The Grand Opening for the much anticipated Taylor Spring Park will take place on Wednesday at 11 a.m. at 285 First St., the site of the park.
The Taylor Spring Park is a joint effort between the City of Cleveland, Bradley County and private donors brought together through the efforts of the Community Foundation – to celebrate and preserve the history of Cleveland and Bradley County.
Taylor Spring is said to be the reason people settled in what is now Cleveland. Andrew Taylor (born about 1797) is regarded as the “first citizen” of Cleveland. Through his marriage to Jennie Bigby, a member of the Cherokee nation, Mr. Taylor obtained the right to claim any land that was not previously occupied within the boundaries of the territory. He chose to settle on 160 acres in what is now Bradley County at the intersection of two major trade routes. The choice of location was advantageous to Mr. Taylor not only for its commercial potential as a trading post, but also because of its proximity to several water sources, one of which is the spring that will be a centerpiece of the park.

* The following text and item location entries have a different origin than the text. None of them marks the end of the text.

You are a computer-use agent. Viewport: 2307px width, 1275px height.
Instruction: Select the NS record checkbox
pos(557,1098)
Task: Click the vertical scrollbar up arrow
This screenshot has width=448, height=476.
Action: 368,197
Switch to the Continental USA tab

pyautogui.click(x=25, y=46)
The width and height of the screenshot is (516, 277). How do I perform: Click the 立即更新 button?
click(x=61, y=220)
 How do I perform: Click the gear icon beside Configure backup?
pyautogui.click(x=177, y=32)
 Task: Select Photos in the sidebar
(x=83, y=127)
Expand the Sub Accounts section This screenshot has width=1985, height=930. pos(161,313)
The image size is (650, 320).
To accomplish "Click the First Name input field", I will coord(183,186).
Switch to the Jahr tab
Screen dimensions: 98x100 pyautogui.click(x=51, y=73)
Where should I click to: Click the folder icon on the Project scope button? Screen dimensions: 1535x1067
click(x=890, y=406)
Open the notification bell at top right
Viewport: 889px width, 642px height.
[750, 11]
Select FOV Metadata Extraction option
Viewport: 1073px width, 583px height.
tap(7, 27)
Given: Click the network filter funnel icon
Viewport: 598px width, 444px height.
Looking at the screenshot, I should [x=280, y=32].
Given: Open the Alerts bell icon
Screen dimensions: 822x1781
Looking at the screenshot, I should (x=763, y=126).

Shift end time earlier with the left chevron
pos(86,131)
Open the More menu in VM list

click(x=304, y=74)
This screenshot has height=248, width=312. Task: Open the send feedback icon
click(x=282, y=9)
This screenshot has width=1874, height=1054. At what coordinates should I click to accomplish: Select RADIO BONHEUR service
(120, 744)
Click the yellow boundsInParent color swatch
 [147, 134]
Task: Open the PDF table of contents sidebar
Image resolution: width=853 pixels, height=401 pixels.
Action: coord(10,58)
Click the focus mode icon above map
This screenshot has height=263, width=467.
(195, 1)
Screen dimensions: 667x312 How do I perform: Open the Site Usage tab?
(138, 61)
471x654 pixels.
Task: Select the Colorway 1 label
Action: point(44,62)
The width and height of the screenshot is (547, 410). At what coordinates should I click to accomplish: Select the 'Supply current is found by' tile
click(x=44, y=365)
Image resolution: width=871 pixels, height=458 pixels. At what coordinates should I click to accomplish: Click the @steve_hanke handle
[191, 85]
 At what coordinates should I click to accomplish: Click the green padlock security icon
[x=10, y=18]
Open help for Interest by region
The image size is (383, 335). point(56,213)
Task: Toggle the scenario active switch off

According to local history, Andrew Taylor built a log cabin in 1835 near a spring. Legislative action in 1836 created Bradley County and also authorized the establishment of a county seat. That town was to be named “Cleveland” in honor of Col. Benjamin Cleveland. “Taylor’s Place,” which included Andrew Taylor’s home as well as the beautiful spring, was chosen as the location of the county seat because of the excellent water source available.
Later buildings were erected over the original spring, so that its existence faded to city folklore. The spring had been under a building on First Street that had served as a law office in one side and a dry cleaners in the other side. The late James Webb donated the law office side and the City of Cleveland purchased the dry cleaners side. The City demolished the building to uncover the spring.
To bring the importance of this historic site to the forefront, the Cleveland City Council created a committee of citizens with an interest in local history and downtown to develop a plan for a small park on the site. They include City Municipal Judge Richard Banks, City Historian Bob George, business and community leader Jeff Morelock, business leader and philanthropist Allan Jones and Public Works Director Tommy Myers.
The downtown park is marked by a stone and iron entrance and features a replica of the 12’x12’ round log spring house that would have been found at the site during Andrew Taylor’s occupation of the property. This Spring House is an exact replica built on information obtained from an 1836 property assessment discovered by researcher Debbie Moore during work on the book “The 1836 Cherokee Nation Property Evaluations.” The restoration of the underground spring showcases the crystal clear spring water and a retaining wall provides architectural interest as well as structural enhancement. Landscaping and greenspace provide a beautiful setting for visitors to enjoy.
Through the Community Foundation public dollars from the City of Cleveland and from Bradley County and private dollars from local donors came together to celebrate and preserve this historical legacy for the community. A large granite medallion is embedded in the sidewalk at the entrance to the park to permanently recognize major donors along with engraved benches, tree markers and engraved bricks to recognize other donors who helped to provide funding for the park. The Bradley County Master Gardeners have created a garden to promote and educate the community on pollinator protection.
The Spring House was donated by Janie & Allan Jones and their children: Courtney Jones Pendergrass, Abby Jones, Will Jones, Bailey Jones and Granddaughter Gincy Pendergrass.
The Daughters of the American Revolution provided a matching grant to assist with the signage for the historical park with the wording compiled by Cleveland Historian Bob George. The basis of that history came from the book “Andrew Taylor: Man of Mystery" written by genealogist, researcher and author, Michael Slaughter.
The City of Cleveland staff lead by City Manager Joe Fivas and including Public Works Director Tommy Myers, City Engineer Brian Beck and Forestry Director Dan Hartman did an "incredible job designing and developing the beautiful park," officials said.